BEGIN Entries supplied

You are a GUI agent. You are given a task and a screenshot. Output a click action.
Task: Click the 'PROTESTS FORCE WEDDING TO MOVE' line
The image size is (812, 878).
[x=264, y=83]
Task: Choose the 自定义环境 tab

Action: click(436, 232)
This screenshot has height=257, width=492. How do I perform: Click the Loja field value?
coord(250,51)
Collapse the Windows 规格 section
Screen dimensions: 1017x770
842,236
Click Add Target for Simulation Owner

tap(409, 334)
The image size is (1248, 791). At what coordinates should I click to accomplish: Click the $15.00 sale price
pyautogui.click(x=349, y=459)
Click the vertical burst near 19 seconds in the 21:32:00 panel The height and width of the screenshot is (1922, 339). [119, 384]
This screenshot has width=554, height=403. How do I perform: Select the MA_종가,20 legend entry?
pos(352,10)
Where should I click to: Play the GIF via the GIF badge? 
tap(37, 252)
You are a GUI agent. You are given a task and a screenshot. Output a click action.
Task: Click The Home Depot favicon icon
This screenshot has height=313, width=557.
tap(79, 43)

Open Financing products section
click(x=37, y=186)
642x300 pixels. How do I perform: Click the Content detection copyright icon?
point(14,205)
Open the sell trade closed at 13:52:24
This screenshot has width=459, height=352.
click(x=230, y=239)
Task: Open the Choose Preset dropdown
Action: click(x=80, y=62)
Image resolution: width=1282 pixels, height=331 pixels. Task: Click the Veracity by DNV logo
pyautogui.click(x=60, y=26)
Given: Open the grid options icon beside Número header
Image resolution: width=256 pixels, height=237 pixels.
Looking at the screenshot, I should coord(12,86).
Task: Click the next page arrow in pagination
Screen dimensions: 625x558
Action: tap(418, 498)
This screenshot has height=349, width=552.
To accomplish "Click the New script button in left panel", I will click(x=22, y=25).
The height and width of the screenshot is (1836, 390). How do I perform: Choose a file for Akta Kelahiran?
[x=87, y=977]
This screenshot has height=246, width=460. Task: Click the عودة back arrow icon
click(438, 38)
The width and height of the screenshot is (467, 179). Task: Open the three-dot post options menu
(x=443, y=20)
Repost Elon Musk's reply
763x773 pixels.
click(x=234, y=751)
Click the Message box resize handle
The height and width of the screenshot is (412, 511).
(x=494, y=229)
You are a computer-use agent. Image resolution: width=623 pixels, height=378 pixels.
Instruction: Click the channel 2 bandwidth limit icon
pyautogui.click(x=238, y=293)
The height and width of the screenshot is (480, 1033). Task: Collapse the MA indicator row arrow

END Entries supplied

* Instructions to follow: Retype all of the data exactly. Leave nothing out.

* Task output:
You are a GUI agent. You are given a task and a screenshot. Output a click action.
Task: Click the 'PROTESTS FORCE WEDDING TO MOVE' line
The image size is (812, 878).
[x=264, y=83]
Task: Choose the 自定义环境 tab

Action: click(436, 232)
This screenshot has height=257, width=492. How do I perform: Click the Loja field value?
coord(250,51)
Collapse the Windows 规格 section
Screen dimensions: 1017x770
842,236
Click Add Target for Simulation Owner

tap(409, 334)
The image size is (1248, 791). At what coordinates should I click to accomplish: Click the $15.00 sale price
pyautogui.click(x=349, y=459)
Click the vertical burst near 19 seconds in the 21:32:00 panel The height and width of the screenshot is (1922, 339). [119, 384]
This screenshot has width=554, height=403. How do I perform: Select the MA_종가,20 legend entry?
pos(352,10)
Where should I click to: Play the GIF via the GIF badge? 
tap(37, 252)
You are a GUI agent. You are given a task and a screenshot. Output a click action.
Task: Click The Home Depot favicon icon
This screenshot has height=313, width=557.
tap(79, 43)

Open Financing products section
click(x=37, y=186)
642x300 pixels. How do I perform: Click the Content detection copyright icon?
point(14,205)
Open the sell trade closed at 13:52:24
This screenshot has width=459, height=352.
click(x=230, y=239)
Task: Open the Choose Preset dropdown
Action: click(x=80, y=62)
Image resolution: width=1282 pixels, height=331 pixels. Task: Click the Veracity by DNV logo
pyautogui.click(x=60, y=26)
Given: Open the grid options icon beside Número header
Image resolution: width=256 pixels, height=237 pixels.
Looking at the screenshot, I should coord(12,86).
Task: Click the next page arrow in pagination
Screen dimensions: 625x558
Action: tap(418, 498)
This screenshot has height=349, width=552.
To accomplish "Click the New script button in left panel", I will click(x=22, y=25).
The height and width of the screenshot is (1836, 390). How do I perform: Choose a file for Akta Kelahiran?
[x=87, y=977]
This screenshot has height=246, width=460. Task: Click the عودة back arrow icon
click(438, 38)
The width and height of the screenshot is (467, 179). Task: Open the three-dot post options menu
(x=443, y=20)
Repost Elon Musk's reply
763x773 pixels.
click(x=234, y=751)
Click the Message box resize handle
The height and width of the screenshot is (412, 511).
(x=494, y=229)
You are a computer-use agent. Image resolution: width=623 pixels, height=378 pixels.
Instruction: Click the channel 2 bandwidth limit icon
pyautogui.click(x=238, y=293)
The height and width of the screenshot is (480, 1033). Task: Collapse the MA indicator row arrow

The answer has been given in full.